• [EXERCISE DETAILS]: Reproduce word for word the lines of the data below, starting at the line that contains "Solutions to Daily Problems (318, 187)" and ending at the line that contains "[toggle items in Solutions".

• [EXCERPTED RECORDS]:
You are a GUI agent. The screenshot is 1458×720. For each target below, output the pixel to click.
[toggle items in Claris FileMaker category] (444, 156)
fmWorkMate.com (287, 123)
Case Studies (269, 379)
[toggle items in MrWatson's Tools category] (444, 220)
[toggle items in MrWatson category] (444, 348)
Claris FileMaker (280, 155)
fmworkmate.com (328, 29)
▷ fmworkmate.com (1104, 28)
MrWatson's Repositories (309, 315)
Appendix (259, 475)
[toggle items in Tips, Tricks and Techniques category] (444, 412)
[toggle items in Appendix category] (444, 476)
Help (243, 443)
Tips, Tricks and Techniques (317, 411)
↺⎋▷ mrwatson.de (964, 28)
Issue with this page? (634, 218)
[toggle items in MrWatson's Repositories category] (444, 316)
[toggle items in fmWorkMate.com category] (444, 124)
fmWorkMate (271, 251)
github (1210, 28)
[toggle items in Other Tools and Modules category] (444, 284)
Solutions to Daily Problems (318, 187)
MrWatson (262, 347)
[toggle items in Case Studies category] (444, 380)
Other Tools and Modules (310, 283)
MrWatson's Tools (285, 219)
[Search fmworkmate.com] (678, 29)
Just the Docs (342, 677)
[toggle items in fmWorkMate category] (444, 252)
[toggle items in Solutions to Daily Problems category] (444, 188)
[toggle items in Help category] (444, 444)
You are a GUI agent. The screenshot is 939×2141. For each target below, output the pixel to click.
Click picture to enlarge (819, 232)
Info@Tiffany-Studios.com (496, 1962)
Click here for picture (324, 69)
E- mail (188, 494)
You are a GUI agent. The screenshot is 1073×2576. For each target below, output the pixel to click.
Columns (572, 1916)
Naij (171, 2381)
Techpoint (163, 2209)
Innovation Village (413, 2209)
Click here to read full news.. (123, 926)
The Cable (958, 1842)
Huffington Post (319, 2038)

• [TASK OUTPUT]:
Solutions to Daily Problems (318, 187)
MrWatson (262, 347)
[toggle items in Case Studies category] (444, 380)
Other Tools and Modules (310, 283)
MrWatson's Tools (285, 219)
[Search fmworkmate.com] (678, 29)
Just the Docs (342, 677)
[toggle items in fmWorkMate category] (444, 252)
[toggle items in Solutions to Daily Problems category] (444, 188)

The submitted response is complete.